▶ **Task prompt**
In the listing below, find each line that holds the string "computer" and copy it.

▶ **Data for the task**
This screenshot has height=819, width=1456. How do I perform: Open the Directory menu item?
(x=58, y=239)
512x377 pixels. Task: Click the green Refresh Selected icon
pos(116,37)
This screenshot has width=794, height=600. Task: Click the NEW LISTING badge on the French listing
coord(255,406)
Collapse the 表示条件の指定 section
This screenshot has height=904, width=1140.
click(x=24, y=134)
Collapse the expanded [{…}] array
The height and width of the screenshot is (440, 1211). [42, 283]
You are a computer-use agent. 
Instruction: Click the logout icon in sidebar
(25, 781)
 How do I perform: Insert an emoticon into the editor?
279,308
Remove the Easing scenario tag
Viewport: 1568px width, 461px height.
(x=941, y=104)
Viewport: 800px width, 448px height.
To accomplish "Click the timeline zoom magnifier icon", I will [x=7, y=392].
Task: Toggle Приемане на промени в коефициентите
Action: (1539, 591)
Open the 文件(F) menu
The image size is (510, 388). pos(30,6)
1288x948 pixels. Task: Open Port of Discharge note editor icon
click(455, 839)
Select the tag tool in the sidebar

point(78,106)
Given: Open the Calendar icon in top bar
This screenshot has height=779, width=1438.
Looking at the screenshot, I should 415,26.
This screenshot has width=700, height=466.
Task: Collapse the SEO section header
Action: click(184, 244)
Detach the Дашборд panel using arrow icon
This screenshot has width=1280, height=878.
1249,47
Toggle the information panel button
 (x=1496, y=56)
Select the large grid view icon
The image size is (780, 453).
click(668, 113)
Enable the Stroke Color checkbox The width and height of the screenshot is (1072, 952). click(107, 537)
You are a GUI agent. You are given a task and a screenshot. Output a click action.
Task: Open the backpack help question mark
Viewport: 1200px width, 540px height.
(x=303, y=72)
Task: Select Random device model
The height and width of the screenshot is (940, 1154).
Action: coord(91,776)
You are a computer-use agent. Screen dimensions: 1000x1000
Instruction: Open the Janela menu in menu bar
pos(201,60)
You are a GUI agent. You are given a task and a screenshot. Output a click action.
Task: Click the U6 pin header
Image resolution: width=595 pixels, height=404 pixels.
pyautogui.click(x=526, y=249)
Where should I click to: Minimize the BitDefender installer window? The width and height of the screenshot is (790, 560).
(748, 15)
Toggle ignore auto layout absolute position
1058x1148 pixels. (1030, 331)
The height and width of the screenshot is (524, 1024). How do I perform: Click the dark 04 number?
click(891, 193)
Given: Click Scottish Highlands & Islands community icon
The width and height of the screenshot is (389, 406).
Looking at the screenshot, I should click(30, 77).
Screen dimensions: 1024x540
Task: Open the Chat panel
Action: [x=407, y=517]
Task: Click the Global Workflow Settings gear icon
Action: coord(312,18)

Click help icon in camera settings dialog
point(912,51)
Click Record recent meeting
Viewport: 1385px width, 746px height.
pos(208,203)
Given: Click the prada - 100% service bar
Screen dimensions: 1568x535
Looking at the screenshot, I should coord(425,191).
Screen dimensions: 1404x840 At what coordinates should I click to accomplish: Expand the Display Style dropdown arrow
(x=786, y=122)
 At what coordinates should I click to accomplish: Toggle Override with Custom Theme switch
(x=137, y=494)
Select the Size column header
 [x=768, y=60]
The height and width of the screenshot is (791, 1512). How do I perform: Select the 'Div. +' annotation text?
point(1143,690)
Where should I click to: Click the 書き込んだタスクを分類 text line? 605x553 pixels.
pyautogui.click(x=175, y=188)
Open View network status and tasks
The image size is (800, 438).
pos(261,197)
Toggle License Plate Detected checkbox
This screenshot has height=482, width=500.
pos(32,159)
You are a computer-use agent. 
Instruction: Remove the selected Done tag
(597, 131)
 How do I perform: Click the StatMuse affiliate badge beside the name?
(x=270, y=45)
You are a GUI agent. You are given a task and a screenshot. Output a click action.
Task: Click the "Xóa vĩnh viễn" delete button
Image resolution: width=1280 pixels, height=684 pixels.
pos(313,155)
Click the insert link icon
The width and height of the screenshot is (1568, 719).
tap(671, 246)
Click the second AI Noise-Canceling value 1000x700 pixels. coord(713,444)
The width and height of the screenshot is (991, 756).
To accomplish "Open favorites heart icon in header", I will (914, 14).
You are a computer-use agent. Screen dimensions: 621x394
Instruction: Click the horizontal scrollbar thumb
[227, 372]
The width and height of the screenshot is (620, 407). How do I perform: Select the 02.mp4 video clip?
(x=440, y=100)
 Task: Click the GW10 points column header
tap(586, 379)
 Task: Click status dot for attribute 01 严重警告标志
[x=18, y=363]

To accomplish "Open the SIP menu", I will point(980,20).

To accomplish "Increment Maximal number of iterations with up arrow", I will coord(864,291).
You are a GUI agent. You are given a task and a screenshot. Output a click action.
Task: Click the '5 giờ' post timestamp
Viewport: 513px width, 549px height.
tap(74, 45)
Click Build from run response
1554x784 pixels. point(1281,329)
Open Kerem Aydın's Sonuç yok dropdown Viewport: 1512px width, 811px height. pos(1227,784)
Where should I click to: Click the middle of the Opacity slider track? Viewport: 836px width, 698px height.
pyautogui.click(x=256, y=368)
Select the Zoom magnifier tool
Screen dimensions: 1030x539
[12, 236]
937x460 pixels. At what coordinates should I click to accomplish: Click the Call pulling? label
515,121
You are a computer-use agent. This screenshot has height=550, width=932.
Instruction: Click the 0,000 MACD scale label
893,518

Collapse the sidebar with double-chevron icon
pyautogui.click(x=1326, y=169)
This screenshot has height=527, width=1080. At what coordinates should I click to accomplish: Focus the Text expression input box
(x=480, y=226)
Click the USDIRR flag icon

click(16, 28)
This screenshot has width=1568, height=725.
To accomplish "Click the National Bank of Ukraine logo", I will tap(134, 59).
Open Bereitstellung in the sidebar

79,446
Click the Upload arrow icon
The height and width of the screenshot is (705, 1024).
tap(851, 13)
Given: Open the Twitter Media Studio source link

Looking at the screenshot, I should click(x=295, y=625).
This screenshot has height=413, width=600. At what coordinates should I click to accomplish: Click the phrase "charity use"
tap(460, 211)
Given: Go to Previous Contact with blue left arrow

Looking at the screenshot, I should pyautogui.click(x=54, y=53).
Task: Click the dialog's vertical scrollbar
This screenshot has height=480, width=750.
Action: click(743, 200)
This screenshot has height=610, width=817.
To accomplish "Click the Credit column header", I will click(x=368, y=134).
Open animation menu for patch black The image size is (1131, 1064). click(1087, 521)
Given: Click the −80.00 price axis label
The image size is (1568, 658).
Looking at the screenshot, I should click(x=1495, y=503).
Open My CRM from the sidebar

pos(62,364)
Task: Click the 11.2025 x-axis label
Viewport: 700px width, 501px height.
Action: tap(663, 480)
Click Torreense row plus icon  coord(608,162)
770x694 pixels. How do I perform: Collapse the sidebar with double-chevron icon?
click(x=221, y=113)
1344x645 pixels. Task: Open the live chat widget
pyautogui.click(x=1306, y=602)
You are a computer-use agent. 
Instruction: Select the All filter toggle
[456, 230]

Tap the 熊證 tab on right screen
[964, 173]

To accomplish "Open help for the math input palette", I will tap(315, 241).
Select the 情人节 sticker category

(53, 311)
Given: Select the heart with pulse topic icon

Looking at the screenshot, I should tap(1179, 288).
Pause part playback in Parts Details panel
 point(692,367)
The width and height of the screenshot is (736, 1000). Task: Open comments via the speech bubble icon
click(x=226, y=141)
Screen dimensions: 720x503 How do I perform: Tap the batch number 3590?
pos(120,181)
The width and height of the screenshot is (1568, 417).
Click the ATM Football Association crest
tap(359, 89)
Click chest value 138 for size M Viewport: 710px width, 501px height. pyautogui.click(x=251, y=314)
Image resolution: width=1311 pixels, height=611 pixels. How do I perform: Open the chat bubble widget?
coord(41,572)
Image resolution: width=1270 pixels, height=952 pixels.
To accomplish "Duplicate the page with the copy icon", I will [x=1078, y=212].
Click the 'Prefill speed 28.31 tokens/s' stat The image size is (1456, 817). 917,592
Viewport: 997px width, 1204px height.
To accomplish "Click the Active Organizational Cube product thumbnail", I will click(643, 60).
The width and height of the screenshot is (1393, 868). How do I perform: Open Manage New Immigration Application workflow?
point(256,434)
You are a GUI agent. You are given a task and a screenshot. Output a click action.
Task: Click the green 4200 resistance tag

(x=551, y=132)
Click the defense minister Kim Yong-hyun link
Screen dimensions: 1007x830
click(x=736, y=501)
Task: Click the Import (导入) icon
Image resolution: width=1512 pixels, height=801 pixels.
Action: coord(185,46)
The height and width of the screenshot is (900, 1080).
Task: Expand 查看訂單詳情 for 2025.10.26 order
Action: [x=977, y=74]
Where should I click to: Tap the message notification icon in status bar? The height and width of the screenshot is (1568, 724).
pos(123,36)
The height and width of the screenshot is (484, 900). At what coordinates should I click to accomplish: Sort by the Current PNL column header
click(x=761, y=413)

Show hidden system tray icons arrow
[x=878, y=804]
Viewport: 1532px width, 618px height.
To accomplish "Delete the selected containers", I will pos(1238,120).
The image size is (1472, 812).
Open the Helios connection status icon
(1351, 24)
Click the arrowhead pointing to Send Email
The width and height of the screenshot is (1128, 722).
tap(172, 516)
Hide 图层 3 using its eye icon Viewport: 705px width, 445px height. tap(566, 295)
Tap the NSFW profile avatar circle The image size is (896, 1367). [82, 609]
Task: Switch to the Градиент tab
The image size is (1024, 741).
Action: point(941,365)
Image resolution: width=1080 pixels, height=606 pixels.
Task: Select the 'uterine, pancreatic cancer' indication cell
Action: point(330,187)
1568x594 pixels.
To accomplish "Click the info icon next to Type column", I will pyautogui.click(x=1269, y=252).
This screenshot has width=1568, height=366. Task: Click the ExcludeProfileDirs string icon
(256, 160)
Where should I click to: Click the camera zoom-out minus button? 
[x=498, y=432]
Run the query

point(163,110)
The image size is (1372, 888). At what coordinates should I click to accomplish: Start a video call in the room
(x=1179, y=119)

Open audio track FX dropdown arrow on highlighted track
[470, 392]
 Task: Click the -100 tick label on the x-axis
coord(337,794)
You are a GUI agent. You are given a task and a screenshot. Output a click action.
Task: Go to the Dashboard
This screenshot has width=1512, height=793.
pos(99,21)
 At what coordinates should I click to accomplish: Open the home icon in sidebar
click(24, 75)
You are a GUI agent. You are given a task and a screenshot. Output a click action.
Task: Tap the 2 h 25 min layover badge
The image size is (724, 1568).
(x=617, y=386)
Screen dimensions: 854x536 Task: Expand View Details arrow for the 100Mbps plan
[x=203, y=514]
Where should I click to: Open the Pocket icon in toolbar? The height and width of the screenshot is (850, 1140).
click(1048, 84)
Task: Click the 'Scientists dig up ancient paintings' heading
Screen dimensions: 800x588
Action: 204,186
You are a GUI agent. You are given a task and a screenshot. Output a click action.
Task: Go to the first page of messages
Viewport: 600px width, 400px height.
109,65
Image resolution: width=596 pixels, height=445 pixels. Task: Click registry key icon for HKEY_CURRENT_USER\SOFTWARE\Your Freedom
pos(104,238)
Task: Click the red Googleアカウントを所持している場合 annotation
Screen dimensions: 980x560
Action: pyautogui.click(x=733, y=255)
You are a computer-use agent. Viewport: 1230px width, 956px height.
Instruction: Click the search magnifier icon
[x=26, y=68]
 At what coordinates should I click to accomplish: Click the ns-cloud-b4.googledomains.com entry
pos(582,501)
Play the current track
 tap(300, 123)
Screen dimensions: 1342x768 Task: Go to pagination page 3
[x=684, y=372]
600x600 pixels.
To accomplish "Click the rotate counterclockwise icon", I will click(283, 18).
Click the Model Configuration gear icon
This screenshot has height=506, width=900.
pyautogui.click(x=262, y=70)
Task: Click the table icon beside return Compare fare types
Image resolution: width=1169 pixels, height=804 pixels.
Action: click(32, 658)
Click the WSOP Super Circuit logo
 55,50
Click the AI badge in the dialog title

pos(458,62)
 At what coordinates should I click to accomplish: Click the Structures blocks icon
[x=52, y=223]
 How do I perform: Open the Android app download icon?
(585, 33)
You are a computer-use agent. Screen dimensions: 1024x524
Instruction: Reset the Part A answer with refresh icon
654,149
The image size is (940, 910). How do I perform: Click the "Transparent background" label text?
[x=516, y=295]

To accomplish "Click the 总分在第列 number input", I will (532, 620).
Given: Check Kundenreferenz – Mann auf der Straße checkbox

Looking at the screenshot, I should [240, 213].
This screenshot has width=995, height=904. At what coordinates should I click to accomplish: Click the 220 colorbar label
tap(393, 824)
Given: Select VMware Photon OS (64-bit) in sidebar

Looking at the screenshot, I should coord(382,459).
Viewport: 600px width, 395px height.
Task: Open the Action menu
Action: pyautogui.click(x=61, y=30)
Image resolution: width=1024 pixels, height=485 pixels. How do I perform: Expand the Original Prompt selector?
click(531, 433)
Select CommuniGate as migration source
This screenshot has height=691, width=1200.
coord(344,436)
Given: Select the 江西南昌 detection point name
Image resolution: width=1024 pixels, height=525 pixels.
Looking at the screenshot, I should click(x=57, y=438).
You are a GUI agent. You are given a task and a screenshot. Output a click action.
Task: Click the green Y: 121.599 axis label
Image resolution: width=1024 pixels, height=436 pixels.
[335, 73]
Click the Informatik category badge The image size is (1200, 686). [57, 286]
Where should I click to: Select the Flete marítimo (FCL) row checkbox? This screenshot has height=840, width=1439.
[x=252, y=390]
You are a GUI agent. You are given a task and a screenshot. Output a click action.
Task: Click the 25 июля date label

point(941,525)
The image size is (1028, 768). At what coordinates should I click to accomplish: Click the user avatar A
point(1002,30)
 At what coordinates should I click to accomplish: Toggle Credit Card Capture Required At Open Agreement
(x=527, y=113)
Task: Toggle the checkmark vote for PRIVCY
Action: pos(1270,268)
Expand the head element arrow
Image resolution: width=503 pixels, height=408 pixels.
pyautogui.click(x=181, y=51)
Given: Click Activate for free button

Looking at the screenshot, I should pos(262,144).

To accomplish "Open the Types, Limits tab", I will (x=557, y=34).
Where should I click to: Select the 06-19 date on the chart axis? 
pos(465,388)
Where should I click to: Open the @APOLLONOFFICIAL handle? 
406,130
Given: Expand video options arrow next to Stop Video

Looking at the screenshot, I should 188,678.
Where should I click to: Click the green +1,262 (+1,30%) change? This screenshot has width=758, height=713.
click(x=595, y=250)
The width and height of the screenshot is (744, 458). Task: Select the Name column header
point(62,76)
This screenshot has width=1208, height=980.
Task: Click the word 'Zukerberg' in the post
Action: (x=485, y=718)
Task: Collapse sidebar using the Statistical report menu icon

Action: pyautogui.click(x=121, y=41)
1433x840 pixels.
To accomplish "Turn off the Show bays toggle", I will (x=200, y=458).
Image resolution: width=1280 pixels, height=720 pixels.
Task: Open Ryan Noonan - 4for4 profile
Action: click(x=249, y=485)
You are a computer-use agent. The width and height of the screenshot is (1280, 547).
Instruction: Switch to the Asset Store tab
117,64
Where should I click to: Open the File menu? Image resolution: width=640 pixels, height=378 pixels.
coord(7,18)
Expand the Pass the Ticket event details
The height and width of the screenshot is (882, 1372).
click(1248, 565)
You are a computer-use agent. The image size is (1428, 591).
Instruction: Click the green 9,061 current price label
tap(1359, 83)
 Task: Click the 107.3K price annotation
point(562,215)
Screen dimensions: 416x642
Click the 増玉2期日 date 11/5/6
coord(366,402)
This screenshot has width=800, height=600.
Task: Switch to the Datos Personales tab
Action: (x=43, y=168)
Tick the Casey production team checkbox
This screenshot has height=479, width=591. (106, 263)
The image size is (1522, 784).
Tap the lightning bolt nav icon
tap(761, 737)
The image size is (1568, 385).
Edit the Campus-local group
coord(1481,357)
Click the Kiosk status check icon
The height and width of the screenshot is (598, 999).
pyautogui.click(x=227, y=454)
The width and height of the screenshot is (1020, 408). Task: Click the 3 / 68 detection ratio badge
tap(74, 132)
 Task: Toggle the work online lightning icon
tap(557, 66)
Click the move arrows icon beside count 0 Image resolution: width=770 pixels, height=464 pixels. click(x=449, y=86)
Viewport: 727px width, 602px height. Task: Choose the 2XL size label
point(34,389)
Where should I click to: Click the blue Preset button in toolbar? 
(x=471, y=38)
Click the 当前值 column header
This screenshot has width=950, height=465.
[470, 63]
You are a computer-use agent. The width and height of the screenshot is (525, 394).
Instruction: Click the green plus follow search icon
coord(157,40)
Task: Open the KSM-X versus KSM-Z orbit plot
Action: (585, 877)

▶ **Solution for this task**
You are a computer-use agent. 
You are a computer-use agent. Screen dimensions: 1000x1000
You are a computer-use agent. 
You are a computer-use agent. Screen dimensions: 621x394
You are a computer-use agent. This screenshot has height=550, width=932.
You are a computer-use agent. 
You are a computer-use agent. Viewport: 1230px width, 956px height.
You are a computer-use agent. Screen dimensions: 1024x524
You are a computer-use agent. The width and height of the screenshot is (1280, 547).
You are a computer-use agent. The image size is (1428, 591).
You are a computer-use agent. The width and height of the screenshot is (525, 394).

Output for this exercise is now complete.